*** Opening Source information ***
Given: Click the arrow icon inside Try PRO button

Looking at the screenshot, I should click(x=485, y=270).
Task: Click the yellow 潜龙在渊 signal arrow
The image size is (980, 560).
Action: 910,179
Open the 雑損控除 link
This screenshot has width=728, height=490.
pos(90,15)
*** Closing Source information ***
*** Opening Source information ***
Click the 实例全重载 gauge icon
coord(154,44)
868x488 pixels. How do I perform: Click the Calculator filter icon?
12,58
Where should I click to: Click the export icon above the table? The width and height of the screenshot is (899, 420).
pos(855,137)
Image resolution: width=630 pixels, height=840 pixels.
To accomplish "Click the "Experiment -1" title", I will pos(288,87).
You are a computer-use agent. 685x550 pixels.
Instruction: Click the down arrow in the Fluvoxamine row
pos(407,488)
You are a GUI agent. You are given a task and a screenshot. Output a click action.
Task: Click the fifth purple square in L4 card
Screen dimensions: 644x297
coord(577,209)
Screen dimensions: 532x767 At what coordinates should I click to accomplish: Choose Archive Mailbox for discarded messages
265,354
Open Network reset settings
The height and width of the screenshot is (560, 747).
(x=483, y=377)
*** Closing Source information ***
The answer should be a single number: the count of lines in the records that hold the string "agent".

Exercise solution: 2